A single number is the answer here: the count of lines in the data below that include the word "program".

[Start of section]

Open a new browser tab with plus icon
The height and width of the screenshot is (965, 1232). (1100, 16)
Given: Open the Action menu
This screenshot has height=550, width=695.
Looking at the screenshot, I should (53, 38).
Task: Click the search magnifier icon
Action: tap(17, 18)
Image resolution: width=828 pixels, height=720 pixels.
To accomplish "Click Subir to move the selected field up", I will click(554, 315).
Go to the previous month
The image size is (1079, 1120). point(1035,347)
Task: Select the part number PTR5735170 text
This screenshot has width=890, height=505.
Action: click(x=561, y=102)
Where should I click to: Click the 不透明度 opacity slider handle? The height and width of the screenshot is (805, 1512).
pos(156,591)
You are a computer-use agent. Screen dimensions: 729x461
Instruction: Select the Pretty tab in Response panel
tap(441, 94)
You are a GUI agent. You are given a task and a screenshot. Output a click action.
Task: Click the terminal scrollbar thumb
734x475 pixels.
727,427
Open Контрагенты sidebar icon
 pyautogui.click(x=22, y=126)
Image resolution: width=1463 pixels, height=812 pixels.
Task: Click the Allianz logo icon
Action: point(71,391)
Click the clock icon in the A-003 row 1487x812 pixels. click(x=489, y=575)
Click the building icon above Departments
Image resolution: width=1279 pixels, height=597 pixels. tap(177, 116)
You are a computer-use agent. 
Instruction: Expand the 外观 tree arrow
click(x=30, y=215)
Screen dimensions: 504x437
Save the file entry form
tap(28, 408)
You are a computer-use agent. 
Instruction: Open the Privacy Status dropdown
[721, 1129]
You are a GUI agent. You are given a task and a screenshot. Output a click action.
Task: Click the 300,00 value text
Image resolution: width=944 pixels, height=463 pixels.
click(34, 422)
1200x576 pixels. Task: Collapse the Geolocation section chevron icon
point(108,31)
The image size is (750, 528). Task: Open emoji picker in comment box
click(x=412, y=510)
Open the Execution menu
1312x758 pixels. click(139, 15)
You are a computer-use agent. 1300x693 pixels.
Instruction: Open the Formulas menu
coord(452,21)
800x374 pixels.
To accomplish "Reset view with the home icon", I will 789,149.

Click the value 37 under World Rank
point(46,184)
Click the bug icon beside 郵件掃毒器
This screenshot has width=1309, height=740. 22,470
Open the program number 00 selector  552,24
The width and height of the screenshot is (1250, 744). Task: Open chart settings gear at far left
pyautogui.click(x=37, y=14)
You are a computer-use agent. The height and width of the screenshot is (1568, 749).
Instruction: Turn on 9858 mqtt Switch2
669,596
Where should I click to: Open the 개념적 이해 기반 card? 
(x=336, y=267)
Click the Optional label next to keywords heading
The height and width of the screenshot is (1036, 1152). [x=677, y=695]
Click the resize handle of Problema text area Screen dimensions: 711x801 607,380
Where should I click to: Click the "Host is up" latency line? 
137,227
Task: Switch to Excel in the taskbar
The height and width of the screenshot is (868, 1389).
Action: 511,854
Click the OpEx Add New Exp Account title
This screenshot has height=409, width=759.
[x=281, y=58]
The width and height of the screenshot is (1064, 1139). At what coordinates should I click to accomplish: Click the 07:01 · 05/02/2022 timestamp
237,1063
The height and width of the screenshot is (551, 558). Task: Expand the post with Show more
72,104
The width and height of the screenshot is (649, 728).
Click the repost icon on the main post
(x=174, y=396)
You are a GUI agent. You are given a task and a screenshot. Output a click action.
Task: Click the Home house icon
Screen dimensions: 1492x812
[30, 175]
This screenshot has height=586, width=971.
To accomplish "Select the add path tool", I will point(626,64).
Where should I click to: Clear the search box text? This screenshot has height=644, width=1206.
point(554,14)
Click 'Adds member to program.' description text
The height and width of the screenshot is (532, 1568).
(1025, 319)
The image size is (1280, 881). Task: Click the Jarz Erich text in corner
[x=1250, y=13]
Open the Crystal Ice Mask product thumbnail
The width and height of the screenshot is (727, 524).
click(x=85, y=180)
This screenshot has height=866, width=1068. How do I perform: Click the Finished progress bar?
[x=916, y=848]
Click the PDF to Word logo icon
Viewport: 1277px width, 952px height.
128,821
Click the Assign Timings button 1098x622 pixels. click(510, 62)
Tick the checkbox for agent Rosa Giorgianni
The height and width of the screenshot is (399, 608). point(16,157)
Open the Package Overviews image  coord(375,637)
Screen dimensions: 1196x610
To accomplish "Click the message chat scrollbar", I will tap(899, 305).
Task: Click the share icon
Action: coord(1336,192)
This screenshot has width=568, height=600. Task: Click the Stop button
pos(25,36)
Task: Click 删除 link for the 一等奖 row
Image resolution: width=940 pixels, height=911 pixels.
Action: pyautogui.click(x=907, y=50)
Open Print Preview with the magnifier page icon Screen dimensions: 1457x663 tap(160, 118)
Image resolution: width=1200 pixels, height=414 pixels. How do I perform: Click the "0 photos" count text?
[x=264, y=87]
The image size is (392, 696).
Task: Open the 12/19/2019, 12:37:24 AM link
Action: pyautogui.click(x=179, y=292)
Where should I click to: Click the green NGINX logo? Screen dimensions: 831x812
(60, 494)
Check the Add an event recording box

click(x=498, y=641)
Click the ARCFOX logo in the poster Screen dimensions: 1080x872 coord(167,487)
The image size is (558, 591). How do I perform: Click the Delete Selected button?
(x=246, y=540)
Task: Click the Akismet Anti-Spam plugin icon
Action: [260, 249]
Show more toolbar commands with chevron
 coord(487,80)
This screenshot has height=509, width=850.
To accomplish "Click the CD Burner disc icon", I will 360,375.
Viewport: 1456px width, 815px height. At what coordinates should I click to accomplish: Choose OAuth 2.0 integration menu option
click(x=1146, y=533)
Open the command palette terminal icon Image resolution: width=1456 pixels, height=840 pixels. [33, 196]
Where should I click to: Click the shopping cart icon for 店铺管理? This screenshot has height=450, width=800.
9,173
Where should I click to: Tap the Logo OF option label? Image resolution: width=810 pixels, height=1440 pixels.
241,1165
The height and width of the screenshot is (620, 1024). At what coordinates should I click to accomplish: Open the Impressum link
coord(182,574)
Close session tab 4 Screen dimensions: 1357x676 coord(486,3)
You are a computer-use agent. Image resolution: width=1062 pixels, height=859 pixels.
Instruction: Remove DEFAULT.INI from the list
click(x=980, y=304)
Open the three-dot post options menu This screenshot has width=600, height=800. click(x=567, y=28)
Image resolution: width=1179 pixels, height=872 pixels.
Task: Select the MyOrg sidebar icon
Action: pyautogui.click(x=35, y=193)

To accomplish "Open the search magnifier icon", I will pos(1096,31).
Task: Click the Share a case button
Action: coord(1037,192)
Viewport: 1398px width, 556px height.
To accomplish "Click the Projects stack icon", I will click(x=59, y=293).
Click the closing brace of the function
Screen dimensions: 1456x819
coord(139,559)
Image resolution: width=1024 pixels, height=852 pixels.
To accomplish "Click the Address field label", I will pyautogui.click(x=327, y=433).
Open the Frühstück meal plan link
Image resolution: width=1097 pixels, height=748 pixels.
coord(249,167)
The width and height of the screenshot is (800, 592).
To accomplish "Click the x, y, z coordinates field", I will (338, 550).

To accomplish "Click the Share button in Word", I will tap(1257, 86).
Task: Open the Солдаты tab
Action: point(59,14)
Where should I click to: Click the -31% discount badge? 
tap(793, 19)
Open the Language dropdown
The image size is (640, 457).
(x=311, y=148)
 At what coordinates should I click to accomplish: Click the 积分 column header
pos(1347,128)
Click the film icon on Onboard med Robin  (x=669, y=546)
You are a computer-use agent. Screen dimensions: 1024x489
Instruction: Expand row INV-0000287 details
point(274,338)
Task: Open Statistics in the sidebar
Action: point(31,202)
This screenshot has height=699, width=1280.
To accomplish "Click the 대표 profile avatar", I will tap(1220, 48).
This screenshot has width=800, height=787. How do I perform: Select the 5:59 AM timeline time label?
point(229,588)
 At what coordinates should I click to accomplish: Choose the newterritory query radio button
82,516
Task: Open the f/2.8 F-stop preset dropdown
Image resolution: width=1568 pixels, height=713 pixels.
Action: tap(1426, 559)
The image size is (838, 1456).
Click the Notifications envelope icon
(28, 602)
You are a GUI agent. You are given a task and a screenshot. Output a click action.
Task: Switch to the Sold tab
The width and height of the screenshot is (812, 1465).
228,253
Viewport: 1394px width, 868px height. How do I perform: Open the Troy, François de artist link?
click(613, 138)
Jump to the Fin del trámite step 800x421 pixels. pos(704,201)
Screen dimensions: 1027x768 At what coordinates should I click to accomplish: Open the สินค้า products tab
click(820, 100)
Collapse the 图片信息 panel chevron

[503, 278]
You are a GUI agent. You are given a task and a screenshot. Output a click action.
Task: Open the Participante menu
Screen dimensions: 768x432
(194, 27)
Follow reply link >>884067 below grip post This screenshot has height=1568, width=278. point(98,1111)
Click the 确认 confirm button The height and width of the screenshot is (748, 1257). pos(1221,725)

[End of section]

* Task solution *
2